Notes to Thomas Hill Green

1. Further details about Green’s life can be found in Nettleship 1888 and in Richter 1964.

2. Bradley divided the text into books, chapters, and sections, supplied minor notes (e.g., explaining references and providing translations), and constructed a very useful analytical table of contents. Green left no indication about the contents of this projected addition to the Prolegomena, though it may have included a further discussion of Kant’s ethics, apparently advertised at PE §156.

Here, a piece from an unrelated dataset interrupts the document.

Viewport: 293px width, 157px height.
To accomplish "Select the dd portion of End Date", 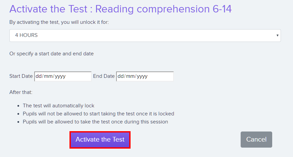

3. This seriousness of spiritual purpose is portrayed in M.A. Ward’s Robert Elsmere (1888). Elsmere’s inspirational mentor Professor Grey is clearly modeled on Green, and there are echoes of Green’s outlook in Elsmere’s spiritual crisis and development.

4. In his memoir Nettleship mentions Fichte’s influence on Green (1888: xxv, cxxv). Much of Fichte’s idealist reaction to Kant can be found in Fichte’s Science of Knowledge. A useful discussion of Fichte’s idealism and his relation to Kant is Neuhouser 1990.

5. Green’s lectures on Kant’s ethics predate the publication of Sidgwick’s criticism of Kant, and Green does not acknowledge any informal influence by Sidgwick, so it seems reasonable to assume that Green came to his recognition of this worry about Kantian freedom prior to and independently of Sidgwick.

6. Though Sidgwick and Green are correct that the Groundwork conception of positive freedom is in terms of conformity to practical reason, rather than the capacity for conformity, one passage in the Metaphysics of Morals identifies positive freedom with the capacity for practical reason (6: 214). This is additional evidence for Green’s view about the best statement of the Kantian conception of freedom.

7. For a helpful discussion of Hegel’s conception of freedom, see Neuhouser 2000.

8. For a useful discussion of Rousseau that stresses the connection between the general will and the common good, see Cohen 2010.

9. See the lay sermons in Works III and the theological essays in Works V.

10. It is significant that despite scattered references to Hegel in some of Green’s early lectures, there is no analysis of Hegel’s thought in Green’s mature writings comparable to his “Lectures on the Philosophy of Kant” (Works II), his discussion of Kantian themes in Book I of the Prolegomena, or his discussion of Greek ethics in Book III of the Prolegomena. A reasonable conclusion, supported by the reminiscences of Sidgwick and Caird (in Green’s papers at Balliol College), is that, while Green was influenced by Hegelian ideas early in his career, he became increasingly critical of Hegelianism and increasingly intent on developing his own views by engagement with other traditions.